─── SELECTED EXTRACT ───

Commanders and leaders
- Shah Tahmasp I Shahverdi Sultan Shahzada Ismail Mirza Qadi Jahan Qazvini #: Sultan Suleiman I Grand Vizier Ibrahim Pasha İskender Çelebi Grand Vizier Rüstem Pasha Şehzade Mustafa Şehzade Selim Şehzade Bayezid Alqas Mirza (POW) # Grand Vizier Ahmed Pasha

Strength
- 60,000 men 10 pieces of artillery: 200,000 men 300 pieces of artillery

= Ottoman–Safavid War (1532–1555) =

16th-century war between the Ottoman Empire and the Safavid Empire

The Ottoman–Safavid War of 1532–1555 was one of the many military conflicts fought between the two arch rivals, the Ottoman Empire led by Suleiman the Magnificent, and the Safavid Empire led by Tahmasp I. Ottoman territorial gains were confirmed in the Peace of Amasya.

==Background==
The war was triggered by territorial disputes between the two empires, especially when the Bey of Bitlis decided to put himself under Persian protection. Also, Tahmasp had the governor of Baghdad, a sympathiser of Suleiman, assassinated. Additionally, the Safavid governor of Azerbaijan, Ulameh Soltan, defected to the Ottomans and informed them of the ongoing struggles of the Persians with the Uzbeks as well as with various other tribes.

On the diplomatic front, the Safavids had been engaged in discussions with the Habsburgs for the formation of a Habsburg–Persian alliance that would attack the Ottoman Empire on two fronts.

== Two Iraqi Expedition (1532–1534)==
Ottoman incursions begun as early in 1532. Grand Vizier Ibrahim Pasha successfully attacked Safavid Iraq, recaptured Bitlis, and proceeded to capture Tabriz on 15 July 1534. There, he was joined by Suleiman himself, and then captured Baghdad in December 1534. Tahmasp, who at the beginning had been on a campaign against the Uzbeks in the east, hurried his armies west but did not force a major confrontation, adopting a strategy of harassing Ottoman supply trains and scorched earth.

─── EXTRACTED INFORMATION ───

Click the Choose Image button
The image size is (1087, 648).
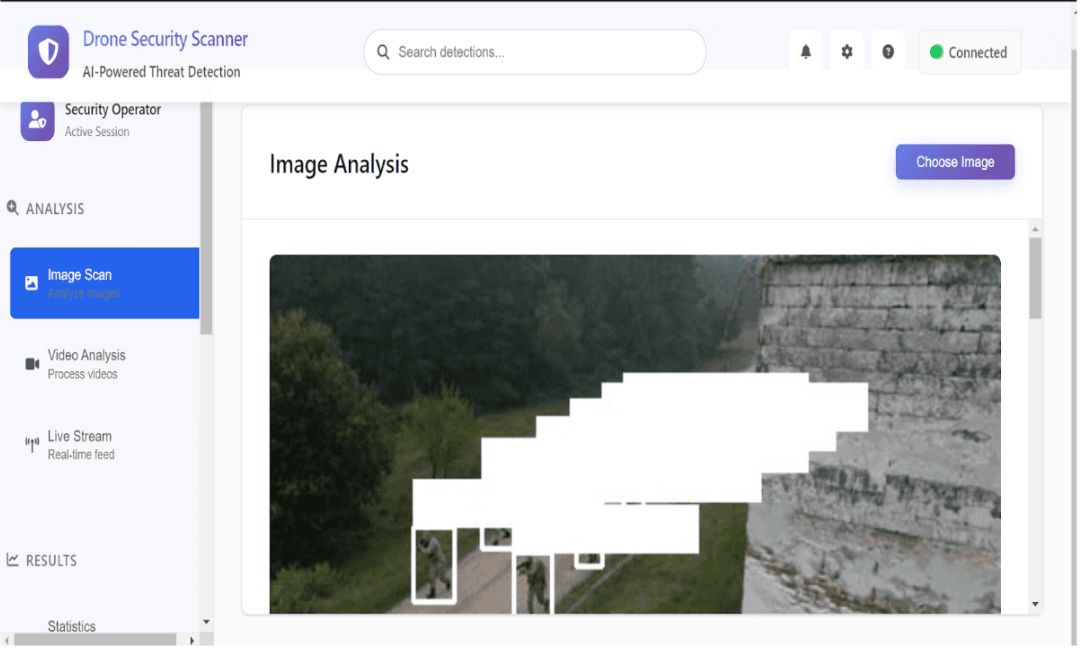[x=955, y=161]
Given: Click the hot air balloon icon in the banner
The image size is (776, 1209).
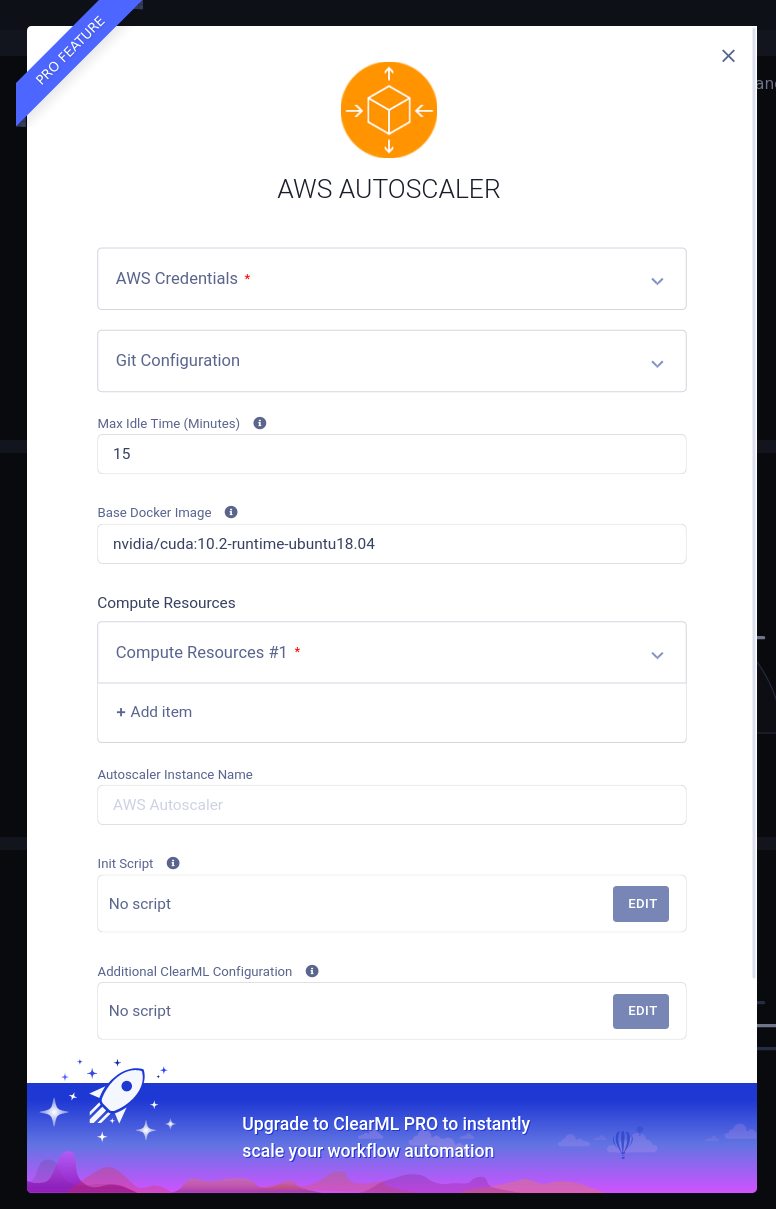Looking at the screenshot, I should (623, 1143).
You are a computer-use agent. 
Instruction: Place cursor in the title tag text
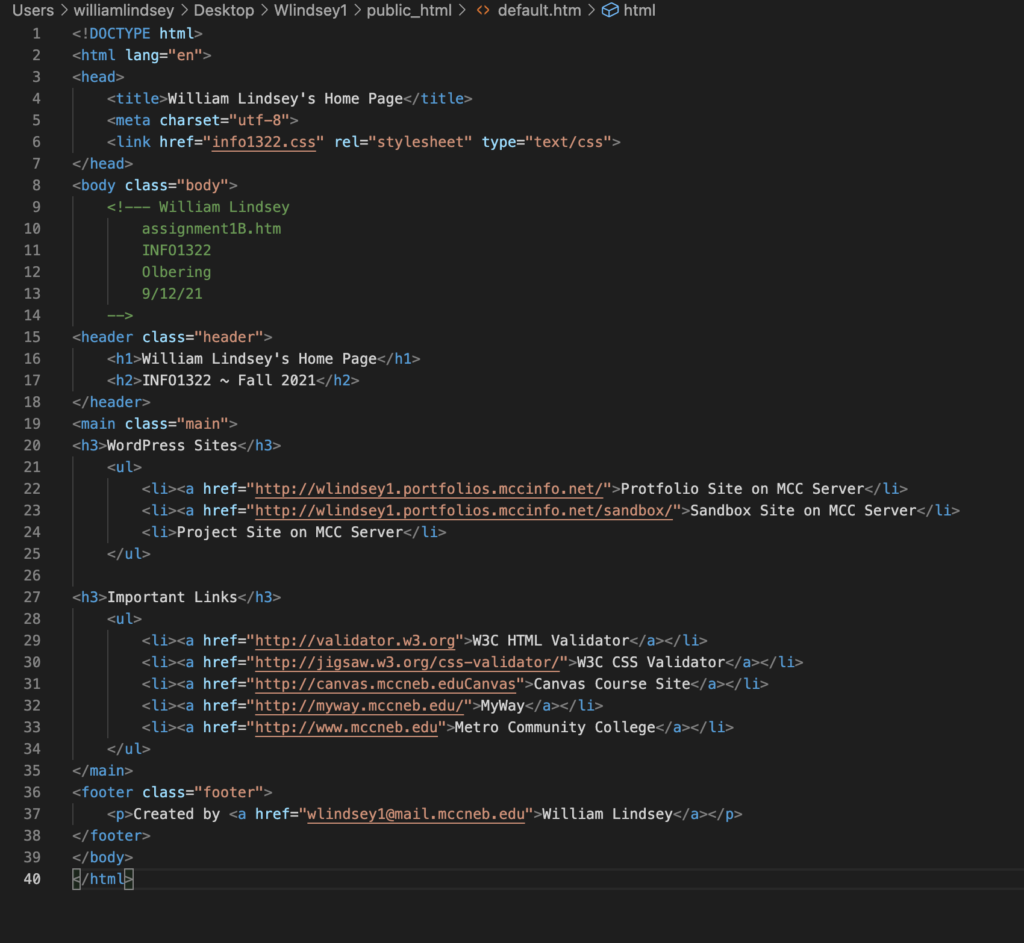click(x=284, y=98)
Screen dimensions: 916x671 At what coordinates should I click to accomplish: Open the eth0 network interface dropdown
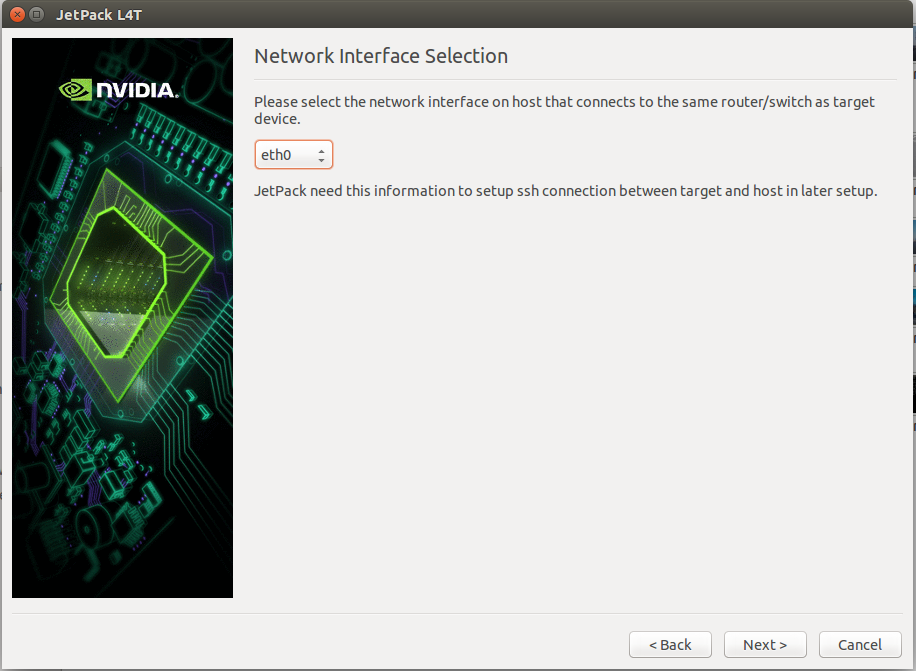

───

WORK REQUIRED:
In the passage on the Ottoman–Safavid War, rewrite the part between "16th-century war between" and "Peace of Amasya.", inclusive, and swap "Suleiman the Magnificent" for "Sultan Suleiman I".

TASK RESPONSE:
16th-century war between the Ottoman Empire and the Safavid Empire

The Ottoman–Safavid War of 1532–1555 was one of the many military conflicts fought between the two arch rivals, the Ottoman Empire led by Sultan Suleiman I, and the Safavid Empire led by Tahmasp I. Ottoman territorial gains were confirmed in the Peace of Amasya.